» TASK DIRECTIONS:
Transcribe nothing but the lines from the one with "Task: Open the" to the end of the entries, both included, keeping each exact and leaving every picture out.

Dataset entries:

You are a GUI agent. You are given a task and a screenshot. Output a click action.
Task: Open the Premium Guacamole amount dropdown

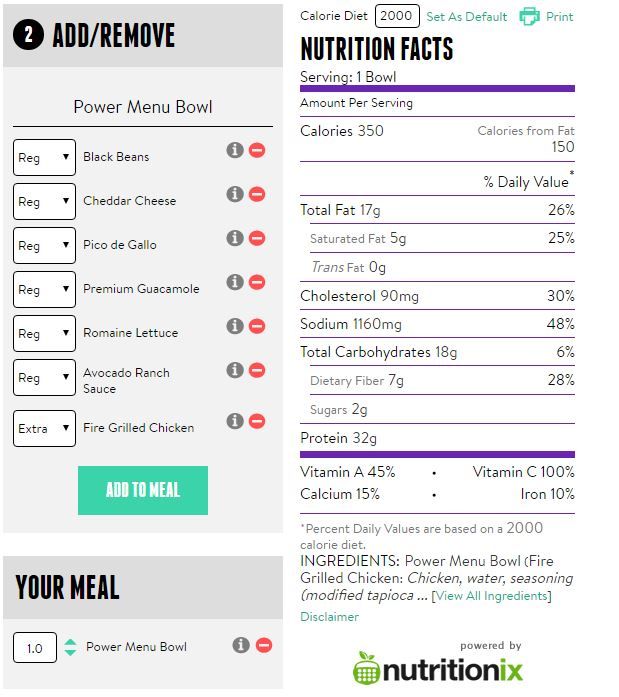pyautogui.click(x=44, y=289)
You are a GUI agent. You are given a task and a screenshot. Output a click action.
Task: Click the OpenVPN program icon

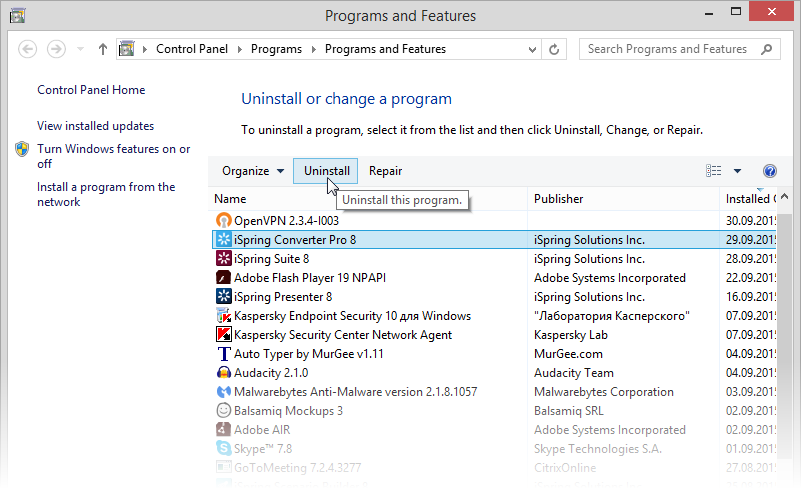224,221
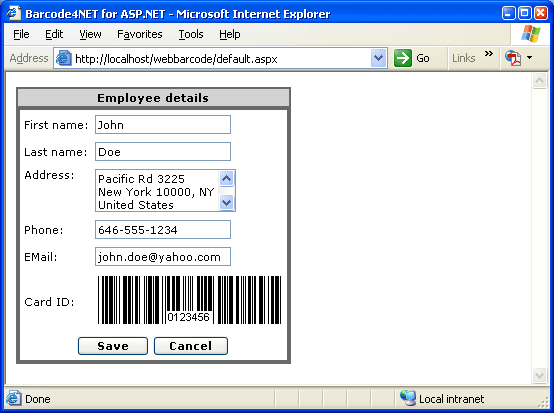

» EXPECTED ANSWER:
Task: Open the Premium Guacamole amount dropdown

pyautogui.click(x=44, y=289)
You are a GUI agent. You are given a task and a screenshot. Output a click action.
Task: Click the OpenVPN program icon

224,221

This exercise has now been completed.